[Saved data entries]
********************

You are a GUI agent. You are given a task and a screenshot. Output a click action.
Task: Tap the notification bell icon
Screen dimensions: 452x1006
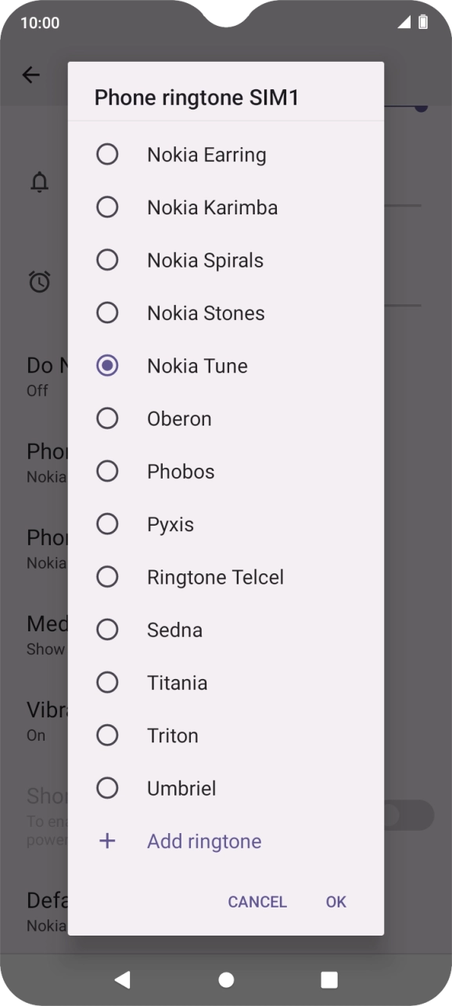pos(41,181)
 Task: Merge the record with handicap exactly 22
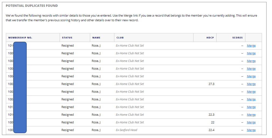point(251,122)
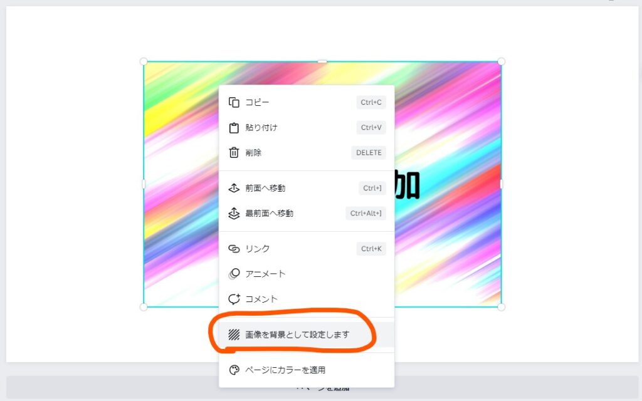Viewport: 642px width, 401px height.
Task: Click the trash can icon beside 削除
Action: (234, 153)
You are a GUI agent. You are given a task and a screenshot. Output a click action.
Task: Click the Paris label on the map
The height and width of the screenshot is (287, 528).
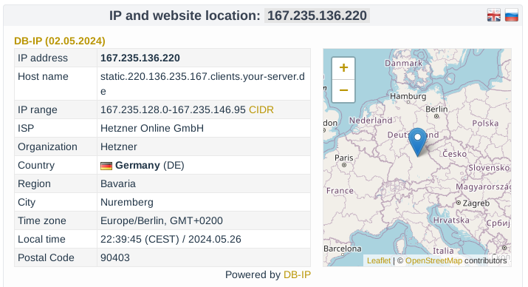click(344, 158)
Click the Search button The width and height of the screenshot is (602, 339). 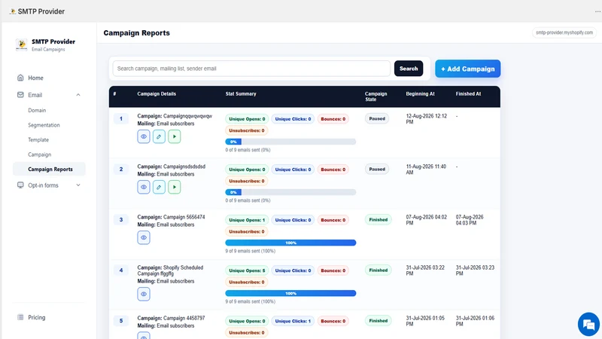pyautogui.click(x=409, y=69)
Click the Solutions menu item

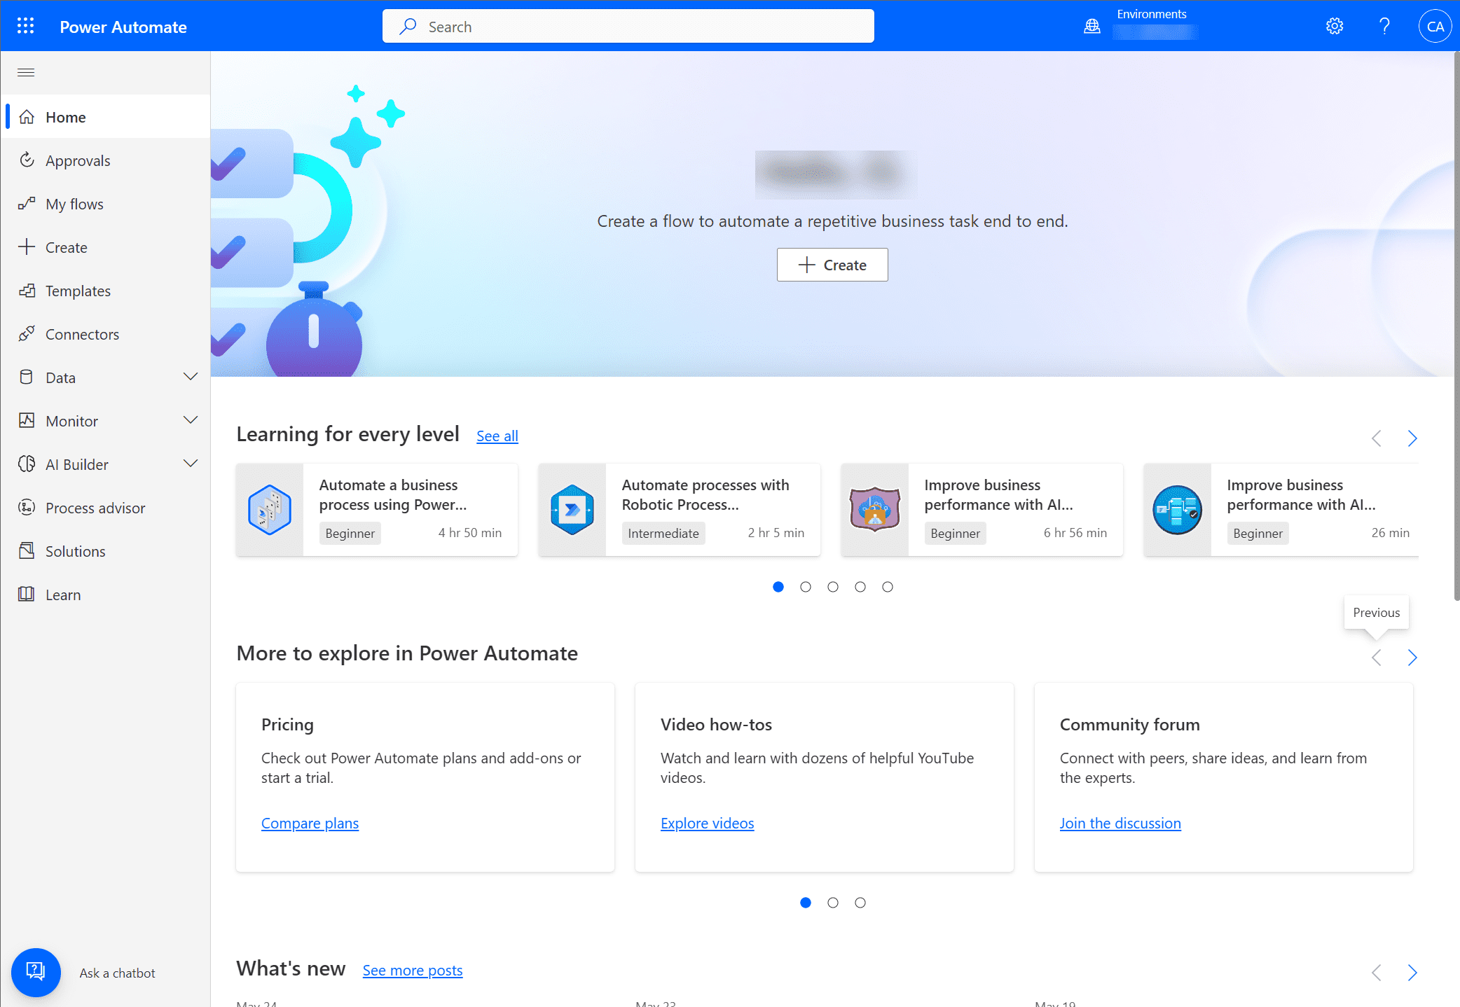[x=74, y=550]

********************

• _WHAT NEEDS TO BE DONE_
Would you restate, exactly and with no pictures, the lines of the entries above from the one containing "Screen dimensions: 452x1006" through the one containing "Task: Click the Paris label on the map"?

• _RESPONSE TO THIS EXERCISE_
Screen dimensions: 452x1006
pos(41,181)
 Task: Merge the record with handicap exactly 22
point(251,122)
Viewport: 642px width, 401px height.
Task: Click the trash can icon beside 削除
Action: (234, 153)
You are a GUI agent. You are given a task and a screenshot. Output a click action.
Task: Click the Paris label on the map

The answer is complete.